ACTION ITEM:
In the text below titled "The Right Glue," which course was Dean enrolled in during autumn 2003?

SELECTED EXTRACT:
┄┄┄┄┄┄
The Right Glue
February 2008
By Dean
I am a computer scientist by both occupation and interest. When I'm not coding something boring at work, then I'll sure be coding something boring at home. Whenever I get an idea about something cool, I generally do that cool thing until it's done (by which I mean I get bored of it).
One thing I made was Topolife, which I conjured up about a year ago with a desire to implement Conway's Life on various interesting topological surfaces. Topolife gave me hours of math-based entertainment when I first made it. Unfortunately no one else I know shares enough of my particular brand of quirks to see Topolife as the incredible feat of mathemathical majesty that it is. So that project was left to fester deep inside my web server so that only I would ever find it again. But if you want to know how a Conway glider behaves on a real projective plane, then just give Topolife a go! Who wouldn't want to see that?
Back in autumn 2003 when I was a second-year CS student at the University of Waterloo, I was enrolled in CS246 (C++ and software engineering). The final part of the course involved a group assignment designed to apply lots of C++ and software engineering knowledge we as students should have acquired over the course of the term. My group included me, gharbad and qedi. Qedi, being the huge nerd that he is, founded an IRC channel for the three of us. (This channel, #keveX on irc.slashnet.org, is still in use to this day.)
┄┄┄┄┄┄
DATA BELOW:
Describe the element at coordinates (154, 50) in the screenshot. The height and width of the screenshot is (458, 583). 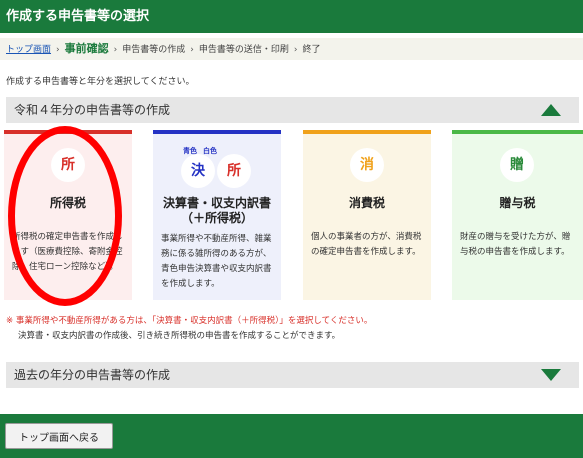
┄┄┄┄┄┄
WRITTEN ANSWER:
CS246 (C++ and software engineering) at the University of Waterloo.